Last week I wrote about how Bengaluru FC’s fans are creating an atmosphere that is quite rare in Indian football, this week’s post talks more about their on-field play.
Bengaluru FC have a splendid YouTube channel, run by their media head Kunal Majgaonkar. Bengaluru FC fans can regularly view highlights of recent matches, exclusive interviews etc, you know the drill. It’s a well run channel, and a rare one in Indian football with not many clubs owning such a medium for fans to interact.
I often swing by to re-watch some of the games, but the latest video that was uploaded on the channel couldn’t have had better timing. I was just preparing a piece on Bengaluru FC’s possession based game and what it means for Indian football and this video came along, adding credibility to this piece. You can see the video below.
We see periods of the match against United SC where Bengaluru FC strung 30-40 passes consecutively without losing possession. Now this is something that sides like Bayern Munich and Barcelona do on a weekly basis leaving viewers accustomed to the usual. But many European sides, owing to the pace of the game in the continent, fail to retain possession throughout the game. Certainly such a feature is absent in Indian football, where sides just play the old ‘hoof ball’ game, one of the primary reasons why football fans in India find Indian football boring; it’s with good reason.
But what Bengaluru FC displayed down below was immensely gratifying. We talk about improving grassroots football, promoting football camps, infrastructural developments, increasing sponsorship etc, but one factor we always overlook when talking about football in India is the football itself, everything else is secondary.
What the game needs in the country is a clear identity, aesthetic football, football which requires confidence & technique. Ashley Westwood, in less than one season, is certainly changing the game in the country. He has begun to implement his own identity on the club, to a point where the boys in blue are confident with the ball at their feet, aren’t rushed into rash decisions, calm and composed, stringing passes along together and overall realising the importance of keeping the ball as opposed to pumping it upfield.
It’s a drastic improvement to the game as we know it in the country, and sets an example for not only other clubs to follow, but the national team as well. To be fair to Indian national team coach, Wim Koevermars, this is exactly what he is trying to do with the side. It’s a period of transition with the football being played changing. It’s a problem because not too many other clubs keep possession in this manner, and when you’re told to do it for the national team, it’s a big step up and a step in a different direction. Players at clubs don’t learn to keep possession, but it’s the football that is trying to be implemented at the national team. See the problem there?
It’s due to this factor that some of the results under Koevermars haven’t been favourable, his footballing idea and philosophy is correct but it’s implementation is lacking. One fears that if poor results persist, then the best footballing philosophy to have been implemented in Indian football won’t be realised and Wim could lose his job. It’s unfortunate because football like this isn’t implemented overnight.
Having said that, Ashley Westwood and Bengaluru FC have implemented a possession based game in less than a season. And they have the results to show for it. The South Indian side are threatening with the ball, and it’s no surprise that they’re leading the charge at the top of Indian football. Barring a complete meltdown, one has to expect them to go on and claim their maiden I-League title.

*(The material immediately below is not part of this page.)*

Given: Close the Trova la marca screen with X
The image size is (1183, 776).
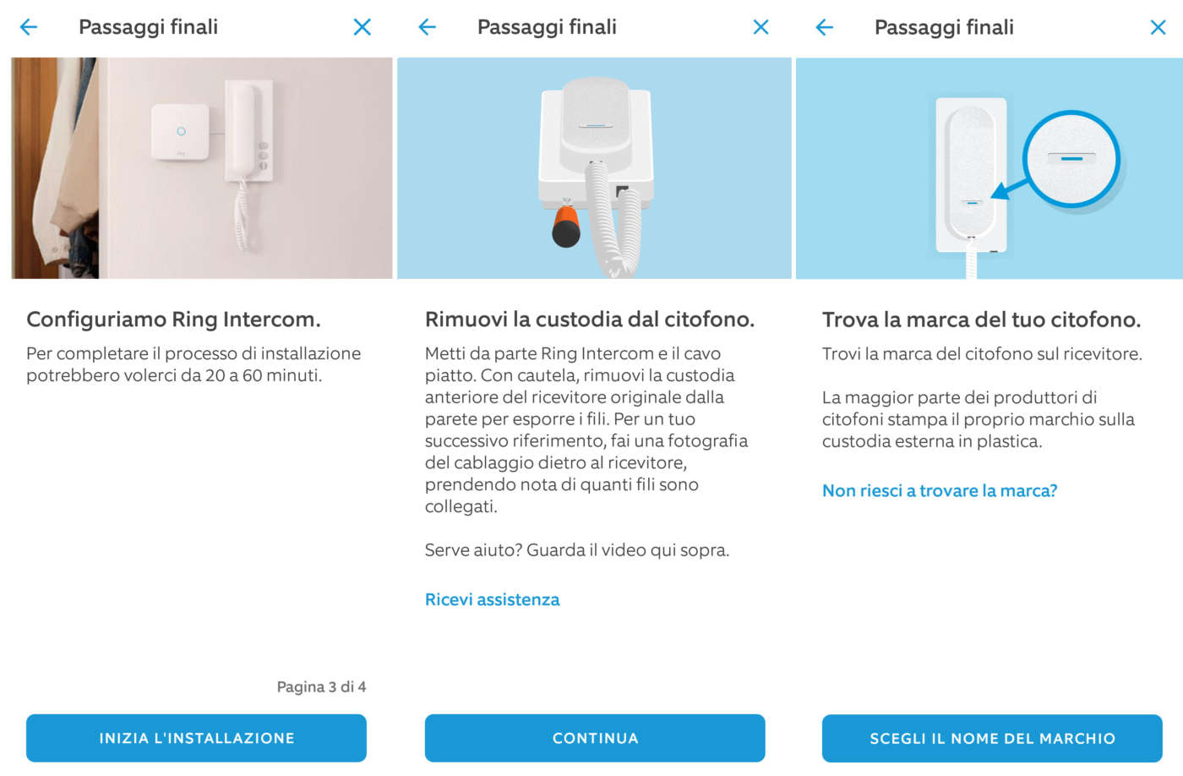Looking at the screenshot, I should pos(1158,27).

Given the type of football played, a meltdown is unlikely, but you never know in football. Fingers crossed.
It has to be said here though, that despite this being a possession based game, critics will be quick to point out that it’s no where in the mould of the top European sides. Bengaluru FC’s possession based game is rather defensive, with not much seen in the attacking third. But again, it’s a footballing style that’ll take ages to be imprinted on any side. The idea is right, the execution is satisfactory, the long term implementation will take some time. Backward passes, though not as aesthetically pleasing, are crucial for any tiki-taka and total football style as this provides a safe outlet for the site thus allowing the retention of possession. As I said, they’re getting the idea right. They’re also willing to spread the ball wide and stretch play, rather than play into the congestion.
Credit also has to be given to Bengaluru FC’s midfield playmaker, John Menyongar. The 33-year-old Liberian is crucial to Bengaluru FC’s side, and certainly this possession based football game. He provides that much needed balance in Bengaluru FC’s side and the youngsters in the team can only learn from the experienced midfield man. As both an Indian, and a Bengaluru FC fan, I’d love to see a youngster come in to the side and play the game currently being played by John Menyongar.
A lot of food for thought for Indian football fans; I leave you with the video I mentioned at the start of this piece. Take a moment and let it sink in that this type of football was on display in Indian domestic football. Take a moment to think what wonders it can do if it’s implemented throughout the country, at all levels.